Peu connu du grand public, Choiseul joua un rôle pourtant déterminant durant le règne de Louis XV en tant que « principal ministre » même s’il n’en eut jamais le titre. On découvre donc, en lisant la dense biographie que Monique Cottret lui consacre, un personnage d’une grande puissance, avec un véritable projet politique et une vision sur le long terme, mais aussi un politicien retors et habile, parvenu au sommet du pouvoir grâce à des capacités manœuvrières hors pair et une connaissance approfondie des rapports de force curiaux.
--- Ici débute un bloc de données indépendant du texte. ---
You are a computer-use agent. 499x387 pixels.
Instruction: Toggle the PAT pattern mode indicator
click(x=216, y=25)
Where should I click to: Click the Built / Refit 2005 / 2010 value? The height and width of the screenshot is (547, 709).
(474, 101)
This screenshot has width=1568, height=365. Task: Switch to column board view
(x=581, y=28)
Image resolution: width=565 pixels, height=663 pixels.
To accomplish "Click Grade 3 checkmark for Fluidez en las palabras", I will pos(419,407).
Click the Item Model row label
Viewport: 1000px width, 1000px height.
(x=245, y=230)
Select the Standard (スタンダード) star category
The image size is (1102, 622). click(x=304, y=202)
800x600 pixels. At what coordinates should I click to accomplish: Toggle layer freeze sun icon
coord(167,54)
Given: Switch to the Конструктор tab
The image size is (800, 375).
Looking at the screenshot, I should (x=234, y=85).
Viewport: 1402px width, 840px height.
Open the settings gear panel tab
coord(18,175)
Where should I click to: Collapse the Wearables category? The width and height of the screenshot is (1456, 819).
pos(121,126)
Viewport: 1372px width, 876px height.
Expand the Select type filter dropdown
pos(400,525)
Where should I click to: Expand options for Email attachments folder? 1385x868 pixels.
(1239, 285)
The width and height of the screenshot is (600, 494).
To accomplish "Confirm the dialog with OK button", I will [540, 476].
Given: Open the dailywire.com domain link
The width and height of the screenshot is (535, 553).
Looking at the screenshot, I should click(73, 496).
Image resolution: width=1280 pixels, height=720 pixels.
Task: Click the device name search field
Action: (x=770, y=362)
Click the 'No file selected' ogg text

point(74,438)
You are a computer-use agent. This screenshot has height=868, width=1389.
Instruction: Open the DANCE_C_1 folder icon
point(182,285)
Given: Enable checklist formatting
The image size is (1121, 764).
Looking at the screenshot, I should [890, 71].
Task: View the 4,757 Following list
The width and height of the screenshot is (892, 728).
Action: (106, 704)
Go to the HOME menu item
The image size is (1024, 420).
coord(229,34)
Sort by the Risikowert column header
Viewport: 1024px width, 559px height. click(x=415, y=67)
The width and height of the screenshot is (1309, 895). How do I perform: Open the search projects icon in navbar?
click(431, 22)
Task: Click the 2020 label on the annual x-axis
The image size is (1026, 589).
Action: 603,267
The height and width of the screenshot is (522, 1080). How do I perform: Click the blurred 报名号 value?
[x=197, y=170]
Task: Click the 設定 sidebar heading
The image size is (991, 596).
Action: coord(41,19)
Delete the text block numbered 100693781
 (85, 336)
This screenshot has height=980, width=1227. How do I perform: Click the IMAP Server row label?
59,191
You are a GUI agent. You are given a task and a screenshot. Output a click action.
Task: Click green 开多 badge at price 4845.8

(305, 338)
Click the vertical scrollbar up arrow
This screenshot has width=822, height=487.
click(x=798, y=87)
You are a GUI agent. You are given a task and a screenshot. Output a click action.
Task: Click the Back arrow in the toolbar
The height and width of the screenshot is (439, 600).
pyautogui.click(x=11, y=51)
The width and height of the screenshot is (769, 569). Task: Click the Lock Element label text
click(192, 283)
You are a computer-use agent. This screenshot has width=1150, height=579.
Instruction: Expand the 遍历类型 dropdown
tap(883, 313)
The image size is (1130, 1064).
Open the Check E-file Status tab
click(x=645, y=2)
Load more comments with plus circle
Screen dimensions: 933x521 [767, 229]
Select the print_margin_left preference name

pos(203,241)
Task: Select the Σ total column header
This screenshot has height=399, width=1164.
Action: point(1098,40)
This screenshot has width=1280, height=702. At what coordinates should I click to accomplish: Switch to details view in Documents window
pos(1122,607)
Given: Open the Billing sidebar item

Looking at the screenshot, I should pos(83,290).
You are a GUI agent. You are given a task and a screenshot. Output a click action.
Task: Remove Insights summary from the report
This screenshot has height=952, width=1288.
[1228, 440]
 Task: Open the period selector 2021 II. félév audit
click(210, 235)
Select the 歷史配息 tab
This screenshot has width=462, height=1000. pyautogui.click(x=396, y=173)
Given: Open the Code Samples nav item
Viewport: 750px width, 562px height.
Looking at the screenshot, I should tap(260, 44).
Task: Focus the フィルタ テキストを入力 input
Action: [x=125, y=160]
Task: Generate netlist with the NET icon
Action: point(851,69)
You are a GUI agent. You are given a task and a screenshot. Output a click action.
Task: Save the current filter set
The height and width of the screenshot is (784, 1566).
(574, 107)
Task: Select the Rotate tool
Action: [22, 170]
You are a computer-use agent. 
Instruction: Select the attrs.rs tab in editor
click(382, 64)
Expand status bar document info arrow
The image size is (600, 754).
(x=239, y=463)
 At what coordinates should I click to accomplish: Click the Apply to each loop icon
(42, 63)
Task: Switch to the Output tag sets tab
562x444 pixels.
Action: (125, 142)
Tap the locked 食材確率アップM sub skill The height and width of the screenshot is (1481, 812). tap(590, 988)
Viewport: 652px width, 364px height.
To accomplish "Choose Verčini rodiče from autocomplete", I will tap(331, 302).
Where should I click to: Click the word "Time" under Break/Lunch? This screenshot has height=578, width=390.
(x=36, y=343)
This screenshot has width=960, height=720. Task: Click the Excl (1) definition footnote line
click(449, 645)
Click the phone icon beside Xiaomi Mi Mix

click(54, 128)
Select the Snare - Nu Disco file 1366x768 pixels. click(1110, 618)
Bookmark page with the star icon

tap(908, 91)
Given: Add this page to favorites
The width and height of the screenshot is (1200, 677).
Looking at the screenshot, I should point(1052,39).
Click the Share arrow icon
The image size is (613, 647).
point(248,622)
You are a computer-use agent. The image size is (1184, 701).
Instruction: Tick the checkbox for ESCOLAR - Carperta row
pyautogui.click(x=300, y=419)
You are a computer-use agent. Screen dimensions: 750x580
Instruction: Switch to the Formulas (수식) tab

Deux points méritent d’être relevés :
Le premier concerne la politique étrangère de Choiseul dont le nom finit par se confondre avec ce retournement d’alliances majeur que constitua l’alliance conclue avec l’Autriche. Il en hérita, chercha à l’encadrer et l’incarna aussi bien à Versailles qu’à Vienne. Mais Choiseul fut davantage l’homme de la guerre contre l’Angleterre : il avait perçu le caractère mondial du conflit qui désormais l’opposait à la France.
Le second, lié au premier, concerne les relations avec les rois. Monique Cottret, non sans raison, les compare à celles unissant Louis XIII et Richelieu dans le sens où la confiance royale n’est jamais acquise définitivement. Cette fois-ci, il y eut disgrâce que Choiseul ne digéra jamais et l’auteur met en avant des divergences de politique étrangère et les intrigues de Cour. L’exilé vitupéra alors le roi et mit ainsi sa pierre à l’édifice de la déconstruction de la sacralité royale.
Ces deux points n’épuisent pas la richesse du livre qui s’arrête beaucoup sur la politique intérieure dominée par la question des Parlements, du jansénisme et des jésuites. L’auteur replace Choiseul dans son temps, qui est celui d’une certaine légèreté et de la lente fragilisation de l’Ancien Régime. Il eut le temps de voir la revanche que constitua la guerre d’indépendance des Etats-Unis – même s’il ne croyait pas à une alliance entre une république et une monarchie – mais mourut avant le grand cataclysme.
Bref, un homme du règne de Louis XV.
frederic le moal
Monique Cottret, Choiseul. L’obsession du pouvoir, Tallandier, mars 2018, 509 p. — 24,90 €.